Lo studio dell'opera del C. va condotto anzitutto sulle arie e i madrigali, perseguendo, con l'ausilio prezioso delle prefazioni, l'integrità artistica del compositore-cantore. Da tale studio dipende l'esatta valutazione dell'Euridice, opera notevole - più che per l'ispirazione - per la riassunzione in stile rappresentativo degli elementi proprî della composizione cacciniana: il recitato e l'arioso, che vi si dispiegano, senza limiti apparenti, in un continuo discorso interrotto soltanto da brevi cori, secondo un tipo cui si richiameranno in seguito quasi tutti i grandi rinnovatori del melodramma. In tutta l'opera del C. si mostra del resto in piena luce l'unità dell'ispirazione, nascente dalla commossa intonazione della poesia (nei recitativi) ed elevata in dolci volute di puro canto, strofico o ampiamente arioso.
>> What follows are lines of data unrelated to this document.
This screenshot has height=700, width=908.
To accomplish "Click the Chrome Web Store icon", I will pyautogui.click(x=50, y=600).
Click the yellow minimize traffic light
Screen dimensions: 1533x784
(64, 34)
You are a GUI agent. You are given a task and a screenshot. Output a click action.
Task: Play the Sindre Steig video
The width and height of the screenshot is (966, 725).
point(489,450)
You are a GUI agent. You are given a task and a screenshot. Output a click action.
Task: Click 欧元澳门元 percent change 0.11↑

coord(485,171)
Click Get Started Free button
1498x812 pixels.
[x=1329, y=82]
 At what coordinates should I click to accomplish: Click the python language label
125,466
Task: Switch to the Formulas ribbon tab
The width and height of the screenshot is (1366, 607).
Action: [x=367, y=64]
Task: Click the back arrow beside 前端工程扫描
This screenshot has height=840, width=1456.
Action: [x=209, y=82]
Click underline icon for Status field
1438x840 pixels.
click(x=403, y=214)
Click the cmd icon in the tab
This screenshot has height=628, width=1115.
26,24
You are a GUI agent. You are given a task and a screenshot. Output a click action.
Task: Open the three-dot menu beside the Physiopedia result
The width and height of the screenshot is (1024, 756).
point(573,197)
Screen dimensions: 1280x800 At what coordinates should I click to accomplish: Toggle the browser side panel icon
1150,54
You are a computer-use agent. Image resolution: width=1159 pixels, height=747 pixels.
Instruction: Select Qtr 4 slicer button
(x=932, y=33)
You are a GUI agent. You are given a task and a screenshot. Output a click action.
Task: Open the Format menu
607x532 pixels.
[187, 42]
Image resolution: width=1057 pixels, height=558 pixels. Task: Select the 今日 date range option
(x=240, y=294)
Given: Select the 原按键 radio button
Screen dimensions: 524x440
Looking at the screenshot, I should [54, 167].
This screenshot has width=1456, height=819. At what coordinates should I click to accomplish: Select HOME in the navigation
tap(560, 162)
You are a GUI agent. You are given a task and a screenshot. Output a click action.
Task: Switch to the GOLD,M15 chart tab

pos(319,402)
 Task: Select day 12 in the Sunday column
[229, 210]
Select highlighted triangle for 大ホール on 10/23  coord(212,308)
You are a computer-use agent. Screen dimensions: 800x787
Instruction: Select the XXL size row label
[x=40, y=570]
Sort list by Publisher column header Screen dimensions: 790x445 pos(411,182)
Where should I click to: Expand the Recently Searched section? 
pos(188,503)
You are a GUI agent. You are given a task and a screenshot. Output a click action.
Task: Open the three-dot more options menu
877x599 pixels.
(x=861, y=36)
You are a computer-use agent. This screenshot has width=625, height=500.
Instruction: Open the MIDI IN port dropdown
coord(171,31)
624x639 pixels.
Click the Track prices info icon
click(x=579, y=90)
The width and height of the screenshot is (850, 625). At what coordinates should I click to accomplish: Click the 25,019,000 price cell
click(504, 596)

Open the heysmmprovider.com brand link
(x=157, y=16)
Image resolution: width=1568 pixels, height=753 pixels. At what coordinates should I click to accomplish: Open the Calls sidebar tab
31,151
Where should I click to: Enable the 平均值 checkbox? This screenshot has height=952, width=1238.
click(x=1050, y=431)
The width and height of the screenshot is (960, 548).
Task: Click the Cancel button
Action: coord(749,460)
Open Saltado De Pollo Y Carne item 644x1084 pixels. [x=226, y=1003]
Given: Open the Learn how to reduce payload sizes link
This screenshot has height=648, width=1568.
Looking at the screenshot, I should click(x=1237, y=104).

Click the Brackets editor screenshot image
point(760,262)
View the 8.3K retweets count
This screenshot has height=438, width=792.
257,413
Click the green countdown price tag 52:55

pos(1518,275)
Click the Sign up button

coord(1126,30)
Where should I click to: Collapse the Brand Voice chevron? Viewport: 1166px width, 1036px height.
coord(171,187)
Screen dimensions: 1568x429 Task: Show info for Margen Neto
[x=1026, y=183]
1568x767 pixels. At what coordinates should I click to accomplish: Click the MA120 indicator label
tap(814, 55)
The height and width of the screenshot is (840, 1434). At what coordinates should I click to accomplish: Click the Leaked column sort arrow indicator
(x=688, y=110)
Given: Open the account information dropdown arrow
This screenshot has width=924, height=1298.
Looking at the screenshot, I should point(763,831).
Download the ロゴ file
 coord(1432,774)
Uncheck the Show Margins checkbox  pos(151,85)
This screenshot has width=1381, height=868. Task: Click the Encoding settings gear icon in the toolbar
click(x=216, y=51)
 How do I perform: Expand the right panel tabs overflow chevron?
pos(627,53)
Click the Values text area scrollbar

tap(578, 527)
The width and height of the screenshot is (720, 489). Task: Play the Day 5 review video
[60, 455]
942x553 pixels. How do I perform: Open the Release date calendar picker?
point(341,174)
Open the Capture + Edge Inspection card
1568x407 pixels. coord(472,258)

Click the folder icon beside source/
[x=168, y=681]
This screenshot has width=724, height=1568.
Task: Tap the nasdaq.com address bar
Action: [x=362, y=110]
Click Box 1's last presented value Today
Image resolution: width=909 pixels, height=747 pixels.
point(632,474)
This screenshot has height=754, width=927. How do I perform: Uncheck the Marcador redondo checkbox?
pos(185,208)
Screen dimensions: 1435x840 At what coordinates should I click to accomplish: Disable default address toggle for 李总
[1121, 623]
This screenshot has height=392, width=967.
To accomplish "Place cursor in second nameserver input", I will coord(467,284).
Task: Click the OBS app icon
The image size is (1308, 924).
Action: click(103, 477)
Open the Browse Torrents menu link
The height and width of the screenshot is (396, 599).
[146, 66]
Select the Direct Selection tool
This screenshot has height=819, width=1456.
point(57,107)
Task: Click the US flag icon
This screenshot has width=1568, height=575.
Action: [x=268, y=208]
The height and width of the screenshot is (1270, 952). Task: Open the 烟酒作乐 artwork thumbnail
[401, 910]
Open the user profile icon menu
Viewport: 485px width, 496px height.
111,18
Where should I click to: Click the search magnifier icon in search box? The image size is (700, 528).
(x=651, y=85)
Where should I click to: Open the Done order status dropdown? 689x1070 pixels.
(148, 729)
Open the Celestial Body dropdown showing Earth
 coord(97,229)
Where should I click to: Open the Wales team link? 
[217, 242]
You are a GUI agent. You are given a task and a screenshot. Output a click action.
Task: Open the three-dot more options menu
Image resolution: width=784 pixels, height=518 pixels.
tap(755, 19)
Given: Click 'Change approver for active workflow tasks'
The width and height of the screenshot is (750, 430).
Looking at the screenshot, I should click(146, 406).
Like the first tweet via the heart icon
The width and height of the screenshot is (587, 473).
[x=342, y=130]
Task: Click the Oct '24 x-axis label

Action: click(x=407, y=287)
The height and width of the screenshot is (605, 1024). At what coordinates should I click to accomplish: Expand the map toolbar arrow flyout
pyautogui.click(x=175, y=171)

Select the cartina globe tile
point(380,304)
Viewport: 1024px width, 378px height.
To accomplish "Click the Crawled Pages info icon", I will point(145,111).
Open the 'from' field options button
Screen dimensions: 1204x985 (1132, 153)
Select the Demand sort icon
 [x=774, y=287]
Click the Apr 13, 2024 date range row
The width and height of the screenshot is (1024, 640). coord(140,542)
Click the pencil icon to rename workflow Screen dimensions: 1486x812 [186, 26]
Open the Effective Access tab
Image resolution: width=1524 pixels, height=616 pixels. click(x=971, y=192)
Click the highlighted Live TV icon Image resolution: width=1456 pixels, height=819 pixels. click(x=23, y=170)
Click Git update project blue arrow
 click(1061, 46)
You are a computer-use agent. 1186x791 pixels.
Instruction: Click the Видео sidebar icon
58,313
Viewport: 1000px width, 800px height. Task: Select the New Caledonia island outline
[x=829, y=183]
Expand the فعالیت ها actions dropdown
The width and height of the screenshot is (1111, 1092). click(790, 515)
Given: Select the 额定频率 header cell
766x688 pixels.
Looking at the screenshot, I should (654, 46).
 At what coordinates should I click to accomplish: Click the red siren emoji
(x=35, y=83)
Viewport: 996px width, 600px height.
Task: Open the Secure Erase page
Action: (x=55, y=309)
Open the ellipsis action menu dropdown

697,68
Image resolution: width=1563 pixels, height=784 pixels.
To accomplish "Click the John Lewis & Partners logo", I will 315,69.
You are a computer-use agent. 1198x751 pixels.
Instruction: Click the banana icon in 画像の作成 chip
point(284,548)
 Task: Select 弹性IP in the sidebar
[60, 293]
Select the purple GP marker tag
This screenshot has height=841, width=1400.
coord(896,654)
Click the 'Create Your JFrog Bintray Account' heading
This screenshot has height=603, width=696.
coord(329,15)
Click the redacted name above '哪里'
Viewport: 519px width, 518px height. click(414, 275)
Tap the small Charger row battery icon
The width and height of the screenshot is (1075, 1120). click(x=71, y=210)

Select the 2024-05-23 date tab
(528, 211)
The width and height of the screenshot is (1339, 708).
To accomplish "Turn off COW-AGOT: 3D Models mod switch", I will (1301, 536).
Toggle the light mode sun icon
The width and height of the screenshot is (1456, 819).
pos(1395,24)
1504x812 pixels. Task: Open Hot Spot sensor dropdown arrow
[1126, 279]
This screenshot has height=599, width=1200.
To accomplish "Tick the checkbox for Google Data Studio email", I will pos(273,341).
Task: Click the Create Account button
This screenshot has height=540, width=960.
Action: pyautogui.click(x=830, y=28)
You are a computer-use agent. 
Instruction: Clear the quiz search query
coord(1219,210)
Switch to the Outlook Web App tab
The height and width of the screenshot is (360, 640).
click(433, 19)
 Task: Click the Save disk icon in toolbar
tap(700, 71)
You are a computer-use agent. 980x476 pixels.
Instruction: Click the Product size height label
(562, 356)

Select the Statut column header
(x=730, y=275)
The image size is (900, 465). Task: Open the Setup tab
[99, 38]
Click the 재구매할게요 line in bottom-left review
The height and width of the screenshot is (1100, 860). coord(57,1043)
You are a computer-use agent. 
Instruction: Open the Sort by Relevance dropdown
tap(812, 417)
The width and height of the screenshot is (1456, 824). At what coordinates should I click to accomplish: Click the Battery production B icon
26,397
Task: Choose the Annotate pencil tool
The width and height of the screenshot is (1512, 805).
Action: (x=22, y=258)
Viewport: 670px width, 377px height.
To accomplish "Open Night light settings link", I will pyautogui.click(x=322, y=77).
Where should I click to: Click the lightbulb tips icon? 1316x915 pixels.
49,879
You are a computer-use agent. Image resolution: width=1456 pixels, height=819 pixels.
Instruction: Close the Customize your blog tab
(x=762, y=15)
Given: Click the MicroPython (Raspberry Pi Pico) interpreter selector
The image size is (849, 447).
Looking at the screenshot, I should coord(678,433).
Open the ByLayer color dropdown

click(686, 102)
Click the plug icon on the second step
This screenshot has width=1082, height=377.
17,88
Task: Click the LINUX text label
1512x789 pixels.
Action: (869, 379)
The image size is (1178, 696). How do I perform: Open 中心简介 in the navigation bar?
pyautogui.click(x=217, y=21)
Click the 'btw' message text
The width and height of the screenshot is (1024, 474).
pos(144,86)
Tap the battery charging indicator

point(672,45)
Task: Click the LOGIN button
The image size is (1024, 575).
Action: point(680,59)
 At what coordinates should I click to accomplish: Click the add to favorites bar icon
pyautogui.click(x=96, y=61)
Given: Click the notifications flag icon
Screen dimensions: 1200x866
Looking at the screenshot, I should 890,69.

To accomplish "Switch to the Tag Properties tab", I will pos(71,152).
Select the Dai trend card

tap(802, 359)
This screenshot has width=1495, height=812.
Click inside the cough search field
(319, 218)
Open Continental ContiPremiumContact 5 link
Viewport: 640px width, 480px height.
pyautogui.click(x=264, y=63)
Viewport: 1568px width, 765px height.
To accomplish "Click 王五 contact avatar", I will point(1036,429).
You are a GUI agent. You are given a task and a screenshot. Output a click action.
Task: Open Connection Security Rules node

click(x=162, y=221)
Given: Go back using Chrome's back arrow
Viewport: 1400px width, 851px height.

Ediz. classiche: Euridice, Firenze 1600 e 1615; Nuove musiche, Firenze 1601 e 1602; Venezia 1607, 1608 (solo 9 Arie) e 1615; Nuove musiche e nuova maniera di scriverle, Firenze 1614; Fuggilotio musicale, Venezia 1613. Per pubblicazioni minori v. R. Eitner, C.G., in Quellen Lexikon der Musiker, ecc., 1890.
Bibl.: R. Gandolfi; Alcune considerazioni... a proposito di G.C., ecc., in Rivista mus. ital., 1896, A. Ehrichs, G.C., Lipsia 1908; R. Marchal, G.C., in Revue musicale, 1925. V. bardi, canto, dramma musicale, melodramma, ecc.